Required action
Below are records; copy every line among them that contains the word "column".

Records shown
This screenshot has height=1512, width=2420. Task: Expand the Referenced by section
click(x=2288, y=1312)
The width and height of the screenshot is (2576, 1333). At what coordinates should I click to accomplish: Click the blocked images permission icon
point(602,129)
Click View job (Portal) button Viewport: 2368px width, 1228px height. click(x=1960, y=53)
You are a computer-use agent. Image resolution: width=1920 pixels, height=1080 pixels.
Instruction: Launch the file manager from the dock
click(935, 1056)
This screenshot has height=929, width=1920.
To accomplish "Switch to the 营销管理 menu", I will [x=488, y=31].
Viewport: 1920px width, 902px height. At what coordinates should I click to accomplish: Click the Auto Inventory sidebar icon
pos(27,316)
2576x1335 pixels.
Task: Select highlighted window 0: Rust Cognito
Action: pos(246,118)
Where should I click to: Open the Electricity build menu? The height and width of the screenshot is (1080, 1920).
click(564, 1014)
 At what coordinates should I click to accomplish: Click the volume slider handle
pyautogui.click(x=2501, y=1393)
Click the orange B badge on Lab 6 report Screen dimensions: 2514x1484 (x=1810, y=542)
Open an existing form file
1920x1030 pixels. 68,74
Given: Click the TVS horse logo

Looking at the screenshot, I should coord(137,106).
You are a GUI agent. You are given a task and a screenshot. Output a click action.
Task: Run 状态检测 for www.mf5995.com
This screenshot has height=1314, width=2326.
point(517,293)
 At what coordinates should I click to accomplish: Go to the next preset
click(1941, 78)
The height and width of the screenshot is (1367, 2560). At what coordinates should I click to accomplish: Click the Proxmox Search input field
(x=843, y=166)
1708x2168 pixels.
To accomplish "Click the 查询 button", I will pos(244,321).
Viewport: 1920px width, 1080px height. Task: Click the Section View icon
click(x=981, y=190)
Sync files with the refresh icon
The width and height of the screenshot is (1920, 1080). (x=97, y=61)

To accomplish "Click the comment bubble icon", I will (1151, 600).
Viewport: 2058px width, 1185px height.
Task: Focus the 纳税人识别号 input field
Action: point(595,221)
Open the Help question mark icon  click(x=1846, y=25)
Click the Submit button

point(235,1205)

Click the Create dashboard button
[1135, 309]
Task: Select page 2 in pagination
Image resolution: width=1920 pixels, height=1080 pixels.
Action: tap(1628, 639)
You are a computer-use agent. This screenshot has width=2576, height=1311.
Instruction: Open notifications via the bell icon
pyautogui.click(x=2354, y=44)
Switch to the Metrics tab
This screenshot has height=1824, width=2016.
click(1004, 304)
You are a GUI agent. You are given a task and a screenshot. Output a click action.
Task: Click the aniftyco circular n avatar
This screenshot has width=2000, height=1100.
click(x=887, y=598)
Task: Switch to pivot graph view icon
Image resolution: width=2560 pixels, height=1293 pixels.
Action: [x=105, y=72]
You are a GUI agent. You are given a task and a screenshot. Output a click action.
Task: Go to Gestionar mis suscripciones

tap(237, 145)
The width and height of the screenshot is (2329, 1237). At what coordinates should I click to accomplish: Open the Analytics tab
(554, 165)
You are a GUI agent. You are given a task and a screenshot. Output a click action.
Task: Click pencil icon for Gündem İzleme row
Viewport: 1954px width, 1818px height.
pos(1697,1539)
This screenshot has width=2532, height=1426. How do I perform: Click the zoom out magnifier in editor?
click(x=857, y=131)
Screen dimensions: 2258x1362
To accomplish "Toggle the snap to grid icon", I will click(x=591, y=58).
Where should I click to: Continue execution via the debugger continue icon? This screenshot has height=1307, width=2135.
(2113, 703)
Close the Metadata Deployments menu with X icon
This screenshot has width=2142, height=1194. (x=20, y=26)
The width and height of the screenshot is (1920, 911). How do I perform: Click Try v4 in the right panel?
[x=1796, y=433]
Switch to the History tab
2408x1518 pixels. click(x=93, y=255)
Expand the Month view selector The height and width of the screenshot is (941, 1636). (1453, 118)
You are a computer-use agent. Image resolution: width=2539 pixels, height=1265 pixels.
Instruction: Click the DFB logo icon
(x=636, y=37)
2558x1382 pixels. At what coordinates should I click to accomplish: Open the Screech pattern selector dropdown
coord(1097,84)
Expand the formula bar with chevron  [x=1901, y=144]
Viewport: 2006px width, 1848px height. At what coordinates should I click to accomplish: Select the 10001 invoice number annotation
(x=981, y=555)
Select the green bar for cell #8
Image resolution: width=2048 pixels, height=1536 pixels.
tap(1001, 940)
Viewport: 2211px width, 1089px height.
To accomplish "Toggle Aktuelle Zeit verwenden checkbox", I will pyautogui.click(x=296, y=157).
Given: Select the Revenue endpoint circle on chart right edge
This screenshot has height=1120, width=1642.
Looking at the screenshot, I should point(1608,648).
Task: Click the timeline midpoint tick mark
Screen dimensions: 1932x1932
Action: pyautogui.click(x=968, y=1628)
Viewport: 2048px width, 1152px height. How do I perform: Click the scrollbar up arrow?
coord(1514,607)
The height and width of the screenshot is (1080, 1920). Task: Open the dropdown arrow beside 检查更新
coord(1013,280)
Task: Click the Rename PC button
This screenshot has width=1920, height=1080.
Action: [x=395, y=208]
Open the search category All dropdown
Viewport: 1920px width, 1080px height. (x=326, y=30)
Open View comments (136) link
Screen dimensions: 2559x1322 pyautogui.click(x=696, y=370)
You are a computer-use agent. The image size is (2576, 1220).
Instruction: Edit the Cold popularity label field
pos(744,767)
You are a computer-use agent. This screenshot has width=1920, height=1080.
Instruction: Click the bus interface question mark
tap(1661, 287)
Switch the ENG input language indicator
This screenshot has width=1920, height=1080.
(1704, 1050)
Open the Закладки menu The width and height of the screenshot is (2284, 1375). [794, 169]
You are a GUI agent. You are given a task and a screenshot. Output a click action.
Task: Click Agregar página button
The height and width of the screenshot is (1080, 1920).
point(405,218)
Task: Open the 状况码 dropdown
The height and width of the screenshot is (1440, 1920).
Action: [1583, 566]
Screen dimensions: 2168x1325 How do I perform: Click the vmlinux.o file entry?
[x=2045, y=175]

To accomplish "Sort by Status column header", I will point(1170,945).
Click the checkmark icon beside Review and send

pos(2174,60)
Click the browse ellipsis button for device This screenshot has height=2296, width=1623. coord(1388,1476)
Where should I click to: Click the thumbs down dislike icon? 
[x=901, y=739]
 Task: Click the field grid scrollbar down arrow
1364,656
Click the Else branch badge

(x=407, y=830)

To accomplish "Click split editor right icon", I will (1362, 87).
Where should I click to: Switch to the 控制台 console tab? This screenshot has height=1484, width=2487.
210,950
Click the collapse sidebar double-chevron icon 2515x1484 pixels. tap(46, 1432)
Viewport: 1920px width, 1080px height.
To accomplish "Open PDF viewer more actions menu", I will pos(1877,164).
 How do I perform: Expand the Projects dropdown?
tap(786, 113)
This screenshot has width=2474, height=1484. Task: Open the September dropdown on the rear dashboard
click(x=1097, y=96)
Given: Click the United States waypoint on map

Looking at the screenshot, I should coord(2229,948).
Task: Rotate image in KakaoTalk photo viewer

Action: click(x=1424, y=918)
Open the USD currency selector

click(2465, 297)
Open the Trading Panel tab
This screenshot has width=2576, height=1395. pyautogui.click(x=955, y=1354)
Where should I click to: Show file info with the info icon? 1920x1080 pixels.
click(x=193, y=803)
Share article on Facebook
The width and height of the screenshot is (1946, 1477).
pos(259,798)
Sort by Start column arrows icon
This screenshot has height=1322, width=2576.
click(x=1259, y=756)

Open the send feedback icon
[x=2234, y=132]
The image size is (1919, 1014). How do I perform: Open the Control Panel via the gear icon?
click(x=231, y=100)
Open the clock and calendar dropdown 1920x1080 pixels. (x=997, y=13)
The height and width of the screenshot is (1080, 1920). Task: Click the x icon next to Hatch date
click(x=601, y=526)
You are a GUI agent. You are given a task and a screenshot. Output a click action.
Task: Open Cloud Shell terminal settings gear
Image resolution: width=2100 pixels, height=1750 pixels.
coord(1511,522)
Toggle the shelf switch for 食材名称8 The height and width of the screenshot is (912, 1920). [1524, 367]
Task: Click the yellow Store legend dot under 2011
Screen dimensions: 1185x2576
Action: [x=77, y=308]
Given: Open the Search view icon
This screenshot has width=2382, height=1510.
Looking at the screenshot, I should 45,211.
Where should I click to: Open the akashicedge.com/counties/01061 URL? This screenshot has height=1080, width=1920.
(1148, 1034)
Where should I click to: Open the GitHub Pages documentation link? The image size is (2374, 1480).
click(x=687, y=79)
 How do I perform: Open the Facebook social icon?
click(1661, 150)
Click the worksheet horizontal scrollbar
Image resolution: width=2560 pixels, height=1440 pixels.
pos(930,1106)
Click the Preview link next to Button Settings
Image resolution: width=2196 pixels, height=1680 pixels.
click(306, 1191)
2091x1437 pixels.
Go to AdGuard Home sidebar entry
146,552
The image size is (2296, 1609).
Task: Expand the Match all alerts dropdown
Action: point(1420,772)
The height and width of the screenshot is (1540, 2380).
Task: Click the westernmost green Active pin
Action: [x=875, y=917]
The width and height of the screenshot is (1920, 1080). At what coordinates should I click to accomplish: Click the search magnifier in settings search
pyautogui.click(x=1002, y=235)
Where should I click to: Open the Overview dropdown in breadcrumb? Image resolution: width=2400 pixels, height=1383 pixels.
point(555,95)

Answer box
To accomplish "Sort by Status column header", I will point(1170,945).
Sort by Start column arrows icon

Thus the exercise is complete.